In Milwaukee, Brinton organized neighbors’ relief efforts after the Great Chicago Fire of October 1871 and sought in 1886 to reconcile all parties in the wake of May’s National Guard shootings of a group agitating for the 8-hour workday.

A lending library that Brinton started outgrew her parlor, moved to a room at the rolling mill, then a neighborhood school, and became the nucleus of Milwaukee’s first branch library. She helped organize the Bay View Literary Society, which frequently met in Puddlers Hall, a union hall on Saint Clair Street. The family’s time in Missouri was recalled in 'Man is Love', Beulah’s somber Civil War novel, published by Lippincott in 1874. She later published a book of mystical poems, 'Behold the Woman', while editing a village newspaper, The Bay View Herald.

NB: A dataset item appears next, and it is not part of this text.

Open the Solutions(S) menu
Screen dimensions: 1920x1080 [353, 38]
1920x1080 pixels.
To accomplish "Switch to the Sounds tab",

She popularized tennis in the 1880s, having a court laid out on her house’s side lot. A basket of rackets on the back porch was available for whoever wished to play. Beulah once led local children to claim an empty lot for a neighborhood park. That plot is now part of South Shore Park, through which South Shore Drive – originally called Beulah Avenue – winds. Beulah also preached at her Methodist church and served on its mission board and was an officer of a local Republican women’s committee.

After her husband’s death in 1895, Brinton retired to Chicago, living with her son Warren Junior, an International Harvester executive whose manufacturing career had begun in the Bay View mill.
Brinton returned to her old home in 1926 to live with the family of her granddaughter Mabel Pickard and Ray Estes and died there in 1928. The Brinton house now serves as headquarters of the Bay View Historical Society.

==Legacy==
When a neighborhood community center opened in 1924 in a former firehouse on Saint Clair Street, it was considered a direct continuation of her home service and named for her. Brinton came from Chicago to speak at its dedication; a proclamation for the event and a portrait of Brinton grace the lobby of a newer Beulah Brinton Center on Bay Street. Beulah Brinton Park in Milwaukee County is also named after Brinton.